With this patch we synthesize the 32-bit pattern once into a W register and store
that twice using an STP. This reduces codesize bloat from synthesising the same
constant multiple times at the expense of converting a store to a store-pair.
It will only trigger if we can save two or more instructions, so it will only transform:
mov x1, 49370
movk x1, 0xc0da, lsl 32
str x1, [x0]
into:
mov w1, 49370
stp w1, w1, [x0]
when optimising for -Os, whereas it will always transform a 4-insn synthesis
sequence into a two-insn sequence + STP (see comments in the patch).
This patch triggers already but will trigger more with the store merging pass
that I'm working on since that will generate more of these repeating 64-bit constants.

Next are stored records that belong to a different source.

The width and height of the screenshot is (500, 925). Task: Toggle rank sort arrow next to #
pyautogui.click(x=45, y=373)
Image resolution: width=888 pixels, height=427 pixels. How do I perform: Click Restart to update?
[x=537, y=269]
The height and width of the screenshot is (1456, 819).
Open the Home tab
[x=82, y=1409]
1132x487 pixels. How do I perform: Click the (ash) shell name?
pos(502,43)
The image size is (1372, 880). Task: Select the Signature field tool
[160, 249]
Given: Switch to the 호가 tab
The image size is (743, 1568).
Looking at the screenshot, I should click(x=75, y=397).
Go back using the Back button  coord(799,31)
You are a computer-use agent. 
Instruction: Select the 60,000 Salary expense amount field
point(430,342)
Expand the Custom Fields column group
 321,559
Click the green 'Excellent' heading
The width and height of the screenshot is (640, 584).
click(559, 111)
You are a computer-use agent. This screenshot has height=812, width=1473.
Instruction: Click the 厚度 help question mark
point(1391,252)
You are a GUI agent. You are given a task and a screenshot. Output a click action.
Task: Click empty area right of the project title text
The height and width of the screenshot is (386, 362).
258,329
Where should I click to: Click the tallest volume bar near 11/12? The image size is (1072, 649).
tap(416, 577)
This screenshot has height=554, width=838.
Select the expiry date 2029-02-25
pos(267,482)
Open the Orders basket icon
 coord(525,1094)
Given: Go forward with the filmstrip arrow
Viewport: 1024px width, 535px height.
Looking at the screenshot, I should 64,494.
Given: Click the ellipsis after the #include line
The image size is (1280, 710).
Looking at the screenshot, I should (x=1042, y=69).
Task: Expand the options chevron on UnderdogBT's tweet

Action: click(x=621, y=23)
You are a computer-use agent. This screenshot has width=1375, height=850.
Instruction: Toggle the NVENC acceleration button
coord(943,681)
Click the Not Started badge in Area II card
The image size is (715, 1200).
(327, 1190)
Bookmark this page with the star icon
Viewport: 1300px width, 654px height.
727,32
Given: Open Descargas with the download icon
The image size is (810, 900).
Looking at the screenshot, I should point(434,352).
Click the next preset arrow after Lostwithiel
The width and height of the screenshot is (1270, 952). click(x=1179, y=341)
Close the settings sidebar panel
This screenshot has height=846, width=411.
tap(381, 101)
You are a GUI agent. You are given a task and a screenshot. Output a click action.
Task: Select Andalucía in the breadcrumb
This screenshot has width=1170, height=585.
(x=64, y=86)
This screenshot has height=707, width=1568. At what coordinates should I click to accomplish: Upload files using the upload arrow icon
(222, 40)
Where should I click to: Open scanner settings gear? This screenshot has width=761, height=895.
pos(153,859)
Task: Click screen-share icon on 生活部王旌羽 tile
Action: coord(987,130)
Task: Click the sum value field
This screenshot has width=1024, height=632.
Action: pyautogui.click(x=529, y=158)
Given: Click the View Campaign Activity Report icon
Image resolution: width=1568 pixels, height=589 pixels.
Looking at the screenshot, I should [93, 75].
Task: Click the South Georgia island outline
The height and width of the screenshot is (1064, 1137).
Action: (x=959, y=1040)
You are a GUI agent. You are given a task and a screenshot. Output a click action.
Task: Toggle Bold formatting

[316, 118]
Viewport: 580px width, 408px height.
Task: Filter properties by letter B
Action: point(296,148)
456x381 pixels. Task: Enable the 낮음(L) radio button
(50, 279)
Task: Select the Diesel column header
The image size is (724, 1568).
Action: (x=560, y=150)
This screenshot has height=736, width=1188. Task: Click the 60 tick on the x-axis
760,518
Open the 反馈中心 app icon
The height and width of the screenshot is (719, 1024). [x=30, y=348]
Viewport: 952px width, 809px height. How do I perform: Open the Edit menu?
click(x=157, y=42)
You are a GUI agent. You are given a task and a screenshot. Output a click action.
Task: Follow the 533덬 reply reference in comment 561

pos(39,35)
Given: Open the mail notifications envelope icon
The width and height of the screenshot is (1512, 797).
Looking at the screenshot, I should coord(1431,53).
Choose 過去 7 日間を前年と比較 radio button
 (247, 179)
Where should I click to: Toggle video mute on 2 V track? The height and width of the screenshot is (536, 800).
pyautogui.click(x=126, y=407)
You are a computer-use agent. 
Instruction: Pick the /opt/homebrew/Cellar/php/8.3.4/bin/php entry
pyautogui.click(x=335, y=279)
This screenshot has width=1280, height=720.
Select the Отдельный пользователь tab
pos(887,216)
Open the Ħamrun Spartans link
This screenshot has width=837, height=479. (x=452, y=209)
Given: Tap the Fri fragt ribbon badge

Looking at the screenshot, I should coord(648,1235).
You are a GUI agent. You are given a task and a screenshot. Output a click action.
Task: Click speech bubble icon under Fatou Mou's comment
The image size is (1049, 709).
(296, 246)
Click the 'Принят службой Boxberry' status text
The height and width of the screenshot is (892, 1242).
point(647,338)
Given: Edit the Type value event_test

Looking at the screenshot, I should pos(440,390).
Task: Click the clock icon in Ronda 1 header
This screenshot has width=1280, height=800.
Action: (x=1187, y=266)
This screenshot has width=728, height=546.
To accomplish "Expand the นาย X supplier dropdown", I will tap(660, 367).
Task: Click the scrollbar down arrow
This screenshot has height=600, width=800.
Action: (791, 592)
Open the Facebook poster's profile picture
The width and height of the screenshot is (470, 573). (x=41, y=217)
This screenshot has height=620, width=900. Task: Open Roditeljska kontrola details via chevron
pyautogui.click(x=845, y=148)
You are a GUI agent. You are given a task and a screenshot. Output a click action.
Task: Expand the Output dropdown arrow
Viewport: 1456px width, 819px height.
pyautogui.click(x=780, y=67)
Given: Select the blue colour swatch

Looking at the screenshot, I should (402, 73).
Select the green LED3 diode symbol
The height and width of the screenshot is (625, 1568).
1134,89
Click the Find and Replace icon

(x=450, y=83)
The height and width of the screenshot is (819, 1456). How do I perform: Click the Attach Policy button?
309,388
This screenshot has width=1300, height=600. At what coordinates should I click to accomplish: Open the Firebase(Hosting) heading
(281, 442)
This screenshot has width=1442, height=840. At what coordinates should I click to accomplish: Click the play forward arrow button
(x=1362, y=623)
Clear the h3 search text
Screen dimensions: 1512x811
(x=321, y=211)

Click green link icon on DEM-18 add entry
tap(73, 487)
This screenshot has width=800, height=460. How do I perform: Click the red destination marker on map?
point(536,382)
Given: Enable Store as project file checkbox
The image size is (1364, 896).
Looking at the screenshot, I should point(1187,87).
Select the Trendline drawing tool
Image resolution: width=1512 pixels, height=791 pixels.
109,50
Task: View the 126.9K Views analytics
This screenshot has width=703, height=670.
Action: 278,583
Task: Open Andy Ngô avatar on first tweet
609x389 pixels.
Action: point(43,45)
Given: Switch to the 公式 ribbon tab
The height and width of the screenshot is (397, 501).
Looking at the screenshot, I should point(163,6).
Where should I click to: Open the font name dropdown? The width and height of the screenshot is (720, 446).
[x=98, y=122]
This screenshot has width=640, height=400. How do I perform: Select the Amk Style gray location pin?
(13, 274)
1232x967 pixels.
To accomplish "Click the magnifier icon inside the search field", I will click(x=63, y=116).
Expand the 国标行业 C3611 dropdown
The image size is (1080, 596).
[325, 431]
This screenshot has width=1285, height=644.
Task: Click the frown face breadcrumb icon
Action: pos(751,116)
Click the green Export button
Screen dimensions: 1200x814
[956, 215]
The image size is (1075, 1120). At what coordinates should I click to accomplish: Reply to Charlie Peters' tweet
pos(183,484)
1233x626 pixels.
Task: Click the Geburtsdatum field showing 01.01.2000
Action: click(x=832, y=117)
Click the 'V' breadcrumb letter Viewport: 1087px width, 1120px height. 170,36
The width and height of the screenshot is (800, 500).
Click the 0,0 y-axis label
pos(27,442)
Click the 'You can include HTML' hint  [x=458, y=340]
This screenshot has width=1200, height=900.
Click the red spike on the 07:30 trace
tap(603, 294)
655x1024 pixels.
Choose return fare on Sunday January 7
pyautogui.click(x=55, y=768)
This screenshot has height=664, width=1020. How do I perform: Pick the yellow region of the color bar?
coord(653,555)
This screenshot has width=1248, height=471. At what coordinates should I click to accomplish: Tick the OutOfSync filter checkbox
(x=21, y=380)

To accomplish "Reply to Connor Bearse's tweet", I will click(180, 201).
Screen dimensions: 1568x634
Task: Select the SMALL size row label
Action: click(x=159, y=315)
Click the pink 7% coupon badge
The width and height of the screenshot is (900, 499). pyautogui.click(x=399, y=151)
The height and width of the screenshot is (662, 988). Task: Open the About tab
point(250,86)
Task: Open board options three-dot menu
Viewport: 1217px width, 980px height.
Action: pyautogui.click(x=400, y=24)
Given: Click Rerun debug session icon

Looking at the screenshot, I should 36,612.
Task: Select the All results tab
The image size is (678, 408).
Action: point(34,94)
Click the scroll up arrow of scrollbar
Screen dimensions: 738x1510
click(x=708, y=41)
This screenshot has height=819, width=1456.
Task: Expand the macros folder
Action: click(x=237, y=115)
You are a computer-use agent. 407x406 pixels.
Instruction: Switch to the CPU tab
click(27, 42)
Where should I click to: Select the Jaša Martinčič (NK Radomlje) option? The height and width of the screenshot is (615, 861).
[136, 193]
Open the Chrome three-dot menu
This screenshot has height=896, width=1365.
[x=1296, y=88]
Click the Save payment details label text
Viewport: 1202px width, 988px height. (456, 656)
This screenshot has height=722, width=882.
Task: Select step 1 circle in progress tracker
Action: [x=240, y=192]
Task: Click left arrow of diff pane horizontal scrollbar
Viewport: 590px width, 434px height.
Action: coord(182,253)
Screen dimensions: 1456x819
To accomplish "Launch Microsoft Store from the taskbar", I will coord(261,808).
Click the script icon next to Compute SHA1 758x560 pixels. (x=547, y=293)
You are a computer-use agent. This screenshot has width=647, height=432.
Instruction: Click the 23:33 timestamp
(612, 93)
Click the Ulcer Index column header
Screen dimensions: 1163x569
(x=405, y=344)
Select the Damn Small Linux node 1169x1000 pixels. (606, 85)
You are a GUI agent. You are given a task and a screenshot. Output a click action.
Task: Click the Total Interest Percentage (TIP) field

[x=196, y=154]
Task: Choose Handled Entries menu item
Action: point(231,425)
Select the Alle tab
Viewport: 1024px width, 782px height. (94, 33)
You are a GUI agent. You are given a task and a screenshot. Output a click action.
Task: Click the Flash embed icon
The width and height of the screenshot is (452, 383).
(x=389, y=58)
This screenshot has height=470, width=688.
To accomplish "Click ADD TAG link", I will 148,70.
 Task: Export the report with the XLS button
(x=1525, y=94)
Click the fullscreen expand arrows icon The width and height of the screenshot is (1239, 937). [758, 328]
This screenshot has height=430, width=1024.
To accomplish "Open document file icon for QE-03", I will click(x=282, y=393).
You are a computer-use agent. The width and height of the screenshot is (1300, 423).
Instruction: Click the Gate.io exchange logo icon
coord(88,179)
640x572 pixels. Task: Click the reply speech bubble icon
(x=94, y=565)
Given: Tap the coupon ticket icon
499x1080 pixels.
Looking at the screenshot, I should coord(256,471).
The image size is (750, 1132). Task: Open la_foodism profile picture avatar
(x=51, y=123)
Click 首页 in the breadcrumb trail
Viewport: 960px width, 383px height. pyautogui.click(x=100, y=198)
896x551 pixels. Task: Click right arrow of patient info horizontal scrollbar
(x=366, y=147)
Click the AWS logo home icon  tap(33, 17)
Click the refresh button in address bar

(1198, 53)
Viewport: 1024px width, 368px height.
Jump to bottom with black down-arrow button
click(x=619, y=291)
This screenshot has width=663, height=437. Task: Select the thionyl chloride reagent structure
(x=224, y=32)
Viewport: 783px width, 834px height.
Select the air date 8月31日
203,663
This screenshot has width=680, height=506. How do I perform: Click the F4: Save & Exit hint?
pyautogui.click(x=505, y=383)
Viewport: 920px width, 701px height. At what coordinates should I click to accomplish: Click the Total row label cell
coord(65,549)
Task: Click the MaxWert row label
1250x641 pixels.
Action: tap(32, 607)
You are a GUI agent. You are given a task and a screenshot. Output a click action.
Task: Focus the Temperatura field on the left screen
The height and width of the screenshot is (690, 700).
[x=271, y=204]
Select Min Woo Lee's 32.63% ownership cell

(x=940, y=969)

This helps improve codegen on 456.hmmer where store merging can sometimes create very
complex repeating constants and target-specific expand needs to break them down.
Bootstrapped and tested on aarch64-none-linux-gnu.
Ok for trunk?
Hi Kyrill,
Does this do the right thing for:
void bar(u64 *x)
{
*(volatile u64 *)x = 0xabcdef10abcdef10;
}
C.f. https://lore.kernel.org/lkml/20190821103200.kpufwtviqhpbuv2n@willie-the-truck/
i.e. is this optimization still valid for volatile?